Python DataFrame In Data Science

What is a DataFrame?

A DataFrame is like a table structure with rows and columns because when we work with data in Python, we need a structure to store and organize it. That is the reason we have used a DataFrame.

You know that Excel has 1st, 2nd, 3rd rows and columns like Name, Age, Salary, and more. But a DataFrame is much more powerful because you can filter, clean, analyze, and visualize data with just a few lines of code.

Key Features of a DataFrame:

1) Labelled axes: This means that every row and column in a DataFrame has a label.

  • Columns have names like “Age”, “Salary”, and more.
  • Rows have an index (0, 1, 2 … by default, or custom labels.

This makes selecting data much easier than in plain lists or arrays. For example:

import pandas as pd

data = {'Name': ['Alice', 'Bob'], 'Age': [25, 30]}
df = pd.DataFrame(data, index=['a', 'b']) # custom row labels

print(df)
print("Access Bob’s age:", df.loc['b', 'Age'])

// You don't have to remember positions, Just use tables.

2) Multiple data types: A single DataFrame can store different kinds of data in different columns, such as integers, floats, strings, and even other data types like dates.

For example:

data = {
'Name': ['Alice', 'Bob'],
'Age': [25, 30],
'JoinDate': pd.to_datetime(['2024-01-01', '2024-02-15'])
}
df = pd.DataFrame(data)
print(df.dtypes)
  • NumPy array holds the same type, but a DataFrame is flexible, just like an Excel, where one column is “Text” and another is “Numbers”.

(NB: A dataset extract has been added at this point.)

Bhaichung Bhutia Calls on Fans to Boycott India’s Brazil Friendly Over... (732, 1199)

3) Indexing and Selection: DataFrames support various ways to access and modify data, such as by column name, row index, or conditions. It means we can grab exactly the piece of data we need.

Example:

# Select a column
print(df['Age'])

# Select a row
print(df.loc[0]) # row by label/index

# Conditional selection
print(df[df['Age'] > 26]) # only people older than 26
  • This is more powerful than plain lists.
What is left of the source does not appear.